Given exercise 1:
Quote the part of the calendar table thread starting with "Whether or not" and going on through "seem plausible candidates.".
Given exercise 2:
In the calendar table thread, what format does one poster recommend for the primary key of the calendar?
Given exercise 3:
Write what comes next in the forum thread about calendar tables and business days, picking up from where it stops.

Page text:

-=-=-=-=-

Fun with business days, calendar tables, and test-driven development

  • Any item of information that can be derived from a date could be stored in the calendar table if it simplifies or improves the performance of queries or code.

    Whether or not the data items you mention should be added to the calendar table is an implementation decision, but they all seem plausible candidates.

    It is quite normal for a calendar table to have more than 20 data items, e.g. http://arcanecode.com/2009/11/18/populating-a-kimball-date-dimension/

  • wildh: thanks for looking those links up. One of those was very helpful to me! Why re-invent the wheel.

  • A few suggestions:

    1) Use the BIT datatype for Is* columns, which eliminates the need for a CONSTRAINT

    2) Make the primary key of the calendar an INT in YYYYMMDD format (per Ralph Kimball), which makes joining faster. If you need a DATE representation, just add a column for it

    3) If you need the closest business date on or before the current date, just add a column for it and populate it once when you create the table. Along the same lines, you may add columns for DayNumberOfYear, WeekNumberOfYear, MonthNumberOfYear, NumberOfHolidaysThisMonth, NumberOfHolidaysThisYear, etc.

    Larry.Shiller@gmail.com

  • CELKO (9/23/2010)

-=-=-=-=-

Raw data:
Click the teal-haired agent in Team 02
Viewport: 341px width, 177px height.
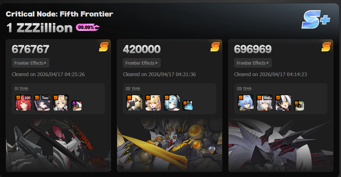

-=-=-=-=-

Written reply 1:
Whether or not the data items you mention should be added to the calendar table is an implementation decision, but they all seem plausible candidates.

Written reply 2:
An INT in YYYYMMDD format.

Written reply 3:
    I still prefer Julianizing the business days to make the math easier

    CREATE TABLE Calendar

    (cal_date DATE NOT NUL PRIMARY KEY,

    julian_business_nbr INTEGER NOT NULL,

    ...);

    INSERT INTO Calendar

    VALUES ('2007-04-05', 42),

    ('2007-04-06', 43), -- good friday

    ('2007-04-07', 43),

    ('2007-04-08', 43), -- Easter sunday

    ('2007-04-09', 44),

    ('2007-04-10', 45); --Tuesday

    To compute the business days from Thursday of this week to next

    Tuesday:

    SELECT (C2. julian_business_nbr - C1. julian_business_nbr)

    FROM Calendar AS C1, Calendar AS C2

    WHERE C1.cal_date = '2007-04-05',

    AND C2cal_date = '2007-04-10';

    Yes, we do it too. When a new holiday comes up, like President Ford's funeral, we update all those future numbers.

  • I really want to encourage people to automate these type of tests. I know that you said in the article about automating tests that “it is not a commonly accepted practice yet” and I think that may be because of the overhead involved by some of the automation frameworks. Here is a solution that is automated yet it is as simple to write as your manual tests. Once you've installed the TST database (http://tst.codeplex.com, once downloaded it takes about 20 seconds to install and it is all T-SQL) all you’d have to do for your case is to write the tests procedures below. Then you can execute the tests in command prompt by running:

    "TST /RunAll DatabaseName"

    or in SQL by running

    "EXEC TST.Runner.RunAll DatabaseName"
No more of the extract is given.